APPLY WHAT YOU READ
1: According to the Heaters review, what city is the band from?
2: In the Heaters review, rewrite the paragraph beginning "Sure, the reverb-soaked sound" more briefly, keeping its main facts.
3: Retype from the Heaters review the passage from "Remember when Jimi" up to and including "waves of sound.".

Remember when Jimi Hendrix told us back in 1967 that we’d never hear surf music again? Turns out he was wrong.
Sure, the reverb-soaked sound of surf instrumentals fell out of favor in the Summer of Love. But time has taught us that the psychedelia that was supposed to render surf guitar irrelevant was actually a distant yet friendly relative of those crashing waves of sound.
If you’re not sure just how that formula works, you need to lend an ear to Heaters, a band from Grand Rapids who’ve been making a name for themselves with their heady fusion of psychedelic wanderlust and the big splashy sound of the surf.
The band’s second album, Baptistina, is an inspired exercise in contemporary psychedelic rock, headlined by the outstanding guitar work of Andrew Tamlyn. Tamyln’s playing is short on chops-intensive guitar heroics (which is ultimately a good thing), but as far as creating a distinctive atmosphere goes, the guy is a master. On songs like the wordless “Orbs,” the tribal “Garden Eaters,” and the suitably surreal “Dali,” he blends sharp, clean tones with thick washes of reverb, and adds just enough distorted patterns to create powerful soundscapes that herald the beginning and the end of the ’60s all at once.

GIVEN MATERIAL

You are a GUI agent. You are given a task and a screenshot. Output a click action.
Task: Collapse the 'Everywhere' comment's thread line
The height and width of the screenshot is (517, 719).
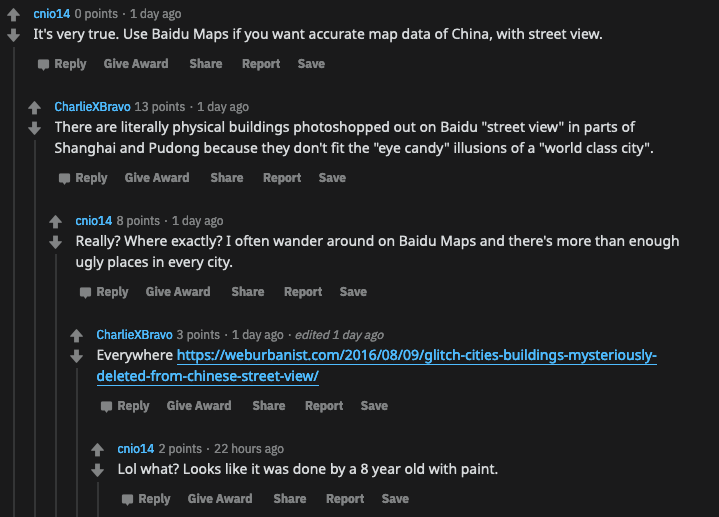[77, 442]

SOLUTIONS TO THE TASKS
1: Grand Rapids

2: Surf instrumentals lost favor during the Summer of Love, but psychedelia, which was expected to make surf guitar irrelevant, has turned out to be a distant but friendly relative of it.

3:
Remember when Jimi Hendrix told us back in 1967 that we’d never hear surf music again? Turns out he was wrong.
Sure, the reverb-soaked sound of surf instrumentals fell out of favor in the Summer of Love. But time has taught us that the psychedelia that was supposed to render surf guitar irrelevant was actually a distant yet friendly relative of those crashing waves of sound.